Le programme prioritaire de recherche lancé par le gouvernement fait l’impasse sur la recherche sur les coûts cachés des pesticides et ne remplira pas sa promesse d’une agriculture zéro pesticide à l’horizon 2030-2040.
La connaissance des impacts des pesticides sur la santé des êtres humains et de la nature, et la mesure de leurs coûts pour la société sont des leviers indispensables pour la transition agricole vers d’autres modes de production et le respect du principe pollueur – payeur. En particulier, les pesticides multiplient les coûts cachés environnementaux (perte de biodiversité, diminution de la pollinisation), sanitaires (multiples maladies professionnelles des agriculteurs induites par l’usage des pesticides), réglementaires (surcoûts des traitements de l’eau dus à la présence de pesticides), sociaux (désertification des campagnes induite par l’agriculture intensive alors que l’agriculture biologique est beaucoup plus pourvoyeuse d’emplois) mais faute d’études sur le sujet, ces coûts sont rarement exposés et discutés.
Alors que l’industrie des pesticides dirige nombre d’études sur les soi disants bienfaits de ses produits, elle fait évidemment l’impasse sur ces coûts cachés. Dès lors, il faudrait pouvoir compter sur les financements public mais là encore ce volet de la recherche semble tabou.
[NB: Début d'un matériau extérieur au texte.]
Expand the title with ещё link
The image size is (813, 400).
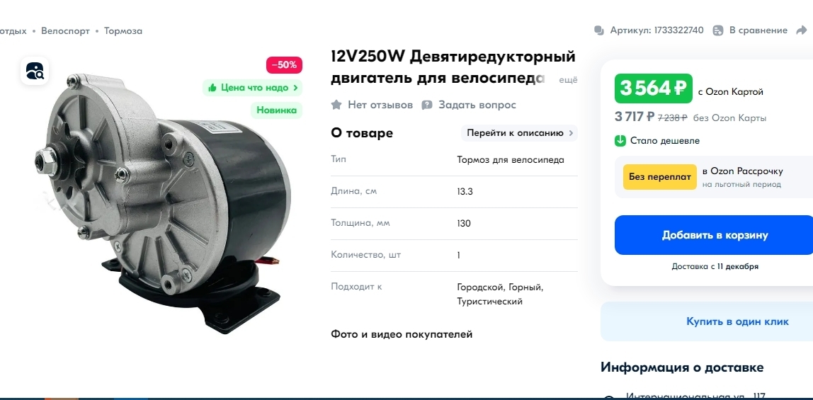pos(568,80)
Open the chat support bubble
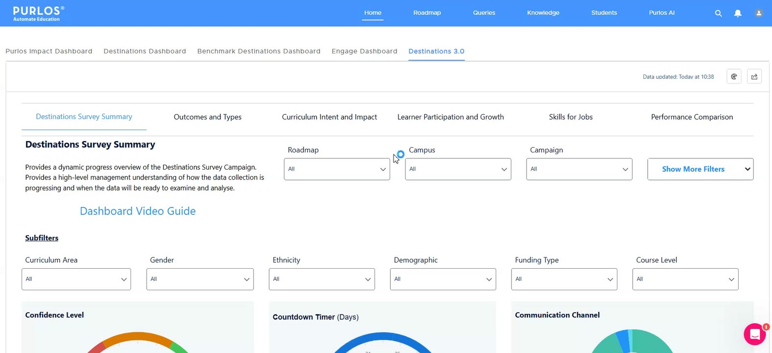Image resolution: width=772 pixels, height=353 pixels. click(755, 334)
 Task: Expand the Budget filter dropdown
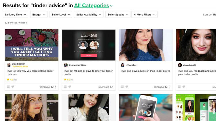[39, 15]
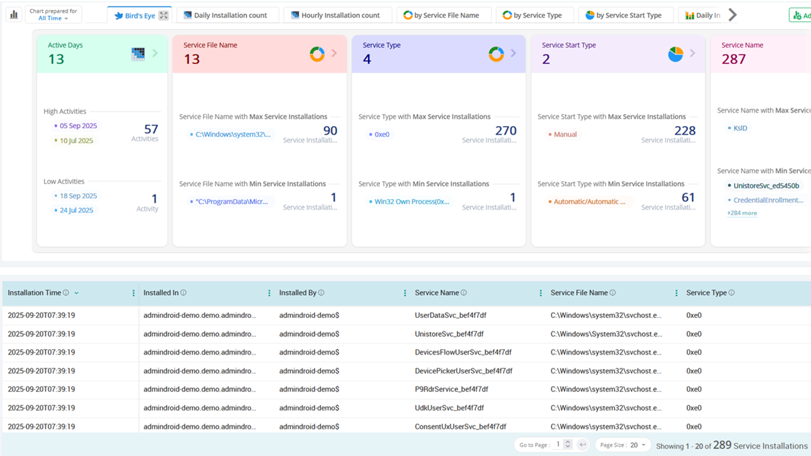Click the +284 more link
The width and height of the screenshot is (811, 456).
742,213
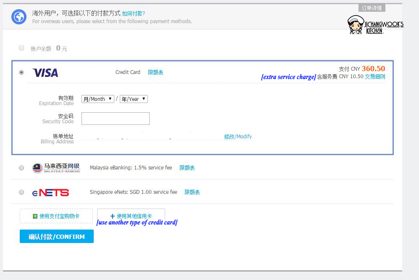Open the expiration Month dropdown
This screenshot has width=419, height=280.
[x=98, y=99]
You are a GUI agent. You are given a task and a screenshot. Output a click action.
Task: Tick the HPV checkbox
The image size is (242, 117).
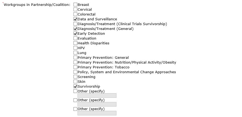coord(75,48)
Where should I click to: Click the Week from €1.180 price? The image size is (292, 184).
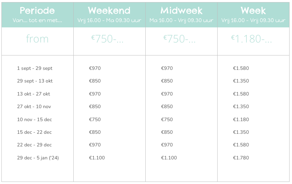pyautogui.click(x=251, y=39)
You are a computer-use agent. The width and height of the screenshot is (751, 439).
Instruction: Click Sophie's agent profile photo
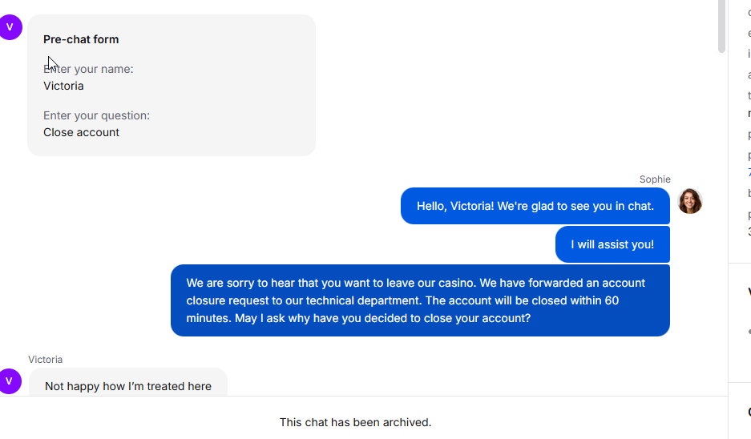690,201
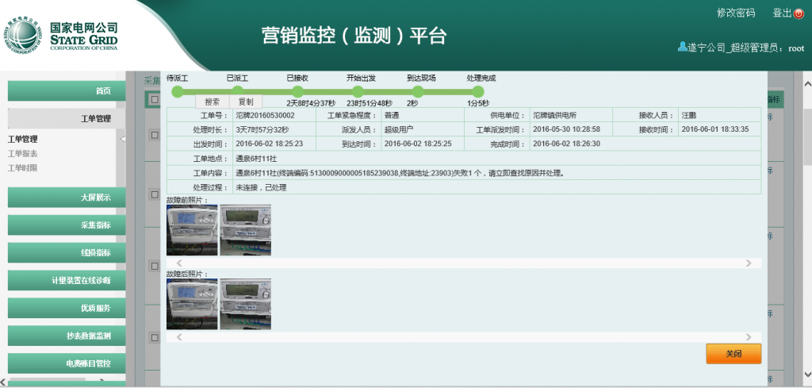The height and width of the screenshot is (388, 812).
Task: Open the first 故障前照片 thumbnail
Action: coord(191,230)
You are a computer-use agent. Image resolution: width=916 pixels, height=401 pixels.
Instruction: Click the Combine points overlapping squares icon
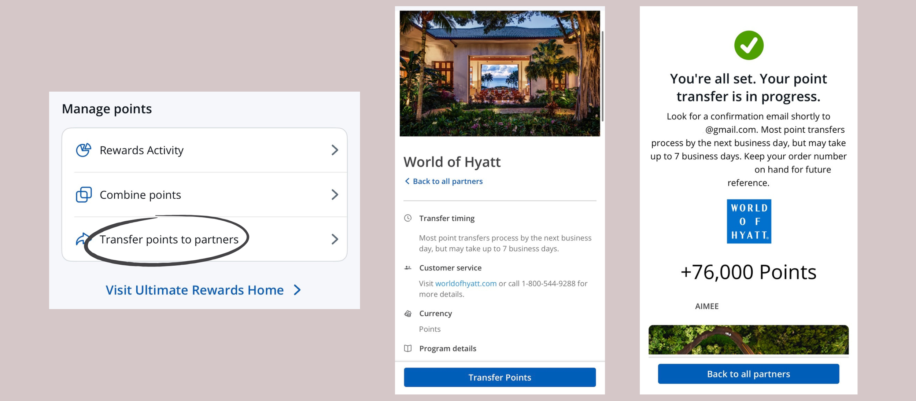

Excluant volontairement les recherches à ce sujet, le programme de recherche « cultiver et protéger autrement » doté de 30 millions d’euros lancé par le gouvernement se prive sciemment d’un puissant levier pour effectuer une véritable transition agricole alors que mi-mai, 260 scientifiques du CNRS, de l’INRA, du Muséum d’Histoire Naturelle, de l’INSERM et de nombreux autres organismes et universités alertaient sur la nécessité d’une programmation scientifique plus ambitieuse, qui finance des recherches sur les impacts des pesticides sur la santé et l’environnement ainsi que leurs coûts pour la société.
Pour les écologistes, il s’agit d’un choix politique : en refusant de comparer les coûts pour la société de l’agriculture intensive avec les bénéfices économiques positifs pour la société de l’agriculture biologique, le gouvernement préfère prolonger la rente de quelque uns plutôt que de se doter d’un outil pouvant améliorer la santé de toutes et tous.
En effet, les données scientifiques fiables sont nécessaires pour s’opposer efficacement aux discours puissants et bien huilés des lobbies de l’agrochimie et de l’agriculture intensive. Alors que des solutions alternatives comme l’agriculture biologique ont fait leurs preuves, la politique agricole doit arrêter le soutien massif à l’agriculture chimique à grande échelle qui s’attaque à la santé des agriculteurs et des citoyens et au fonctionnement des écosystèmes. Au contraire, il faut faire payer les effets négatifs qu’ils induisent aux producteurs, aux vendeurs et aux utilisateurs de pesticides.